¿Qué hace uno los domingos por la tarde? ¿Mira una película, habla por teléfono, se corta las uñas o se pone a chatear sin más ni más?
No. No. Te sientas en el sofá. Preparas los utensilios. Clavas algo que soporte en la pared, agitas las ampollas, juntas los tubitos, te frotas alcohol en el brazo, el izquierdo, el derecho, qué más da.
Ves tu apartamento, chiquito, lleno de zapatos a la entrada, el closet cubierto con cortinas de IKEA, la silla giratoria frente al computador que no utilizarás más.

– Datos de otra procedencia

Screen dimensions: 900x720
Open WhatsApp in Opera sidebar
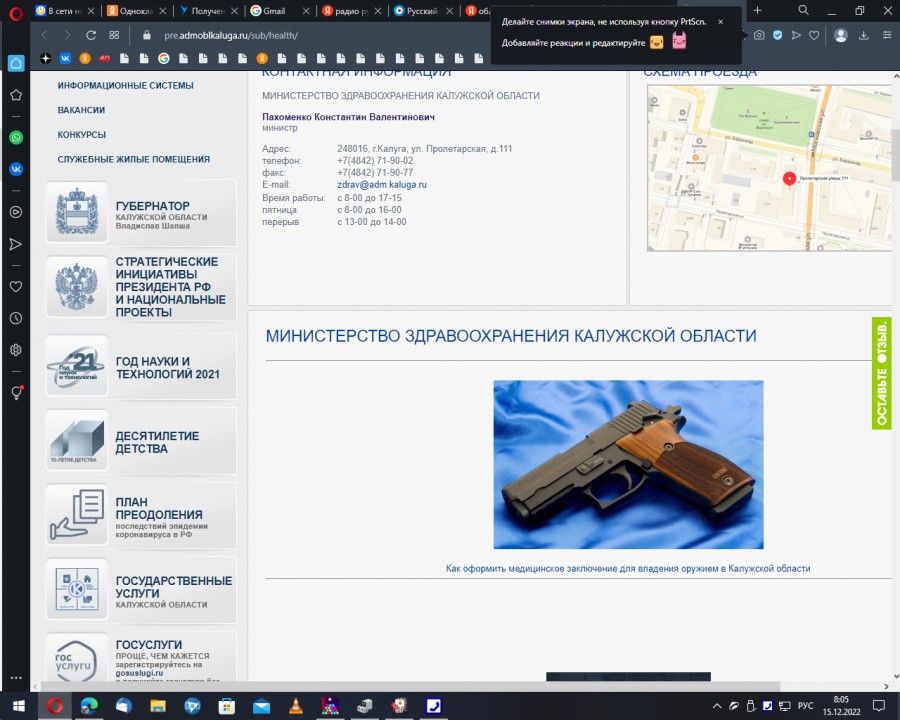click(16, 137)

Buscas la vena más gorda, te introduces la aguja, ves por última vez el edredón abrigado sobre la cama. Te dejas llevar. Las 5, 6, 7 u 8 ampollas de Phropofol te arrastran, la respiración se hace lenta y te adormeces, ¡chévere!
Te fuiste. No más problemas, te relajas y te seduce la idea de quedarte en el sofá el domingo por la tarde.
Sobre el encargado del edificio, tu mejor amiga, los paramédicos, el guardia, la policía, los curiosos, el forense y demás, nada qué ver, te fuiste y estás bien, posiblemente.
Mañana, hoy, tu puerta estará cerrada, tus objetos en el lugar que los viste por última vez, tú, tú en el espacio más frío de esta noche llena de neblina, con humedad en el aire que roza los rostros de los demás.
Está bien. Estamos bien. Te has ido.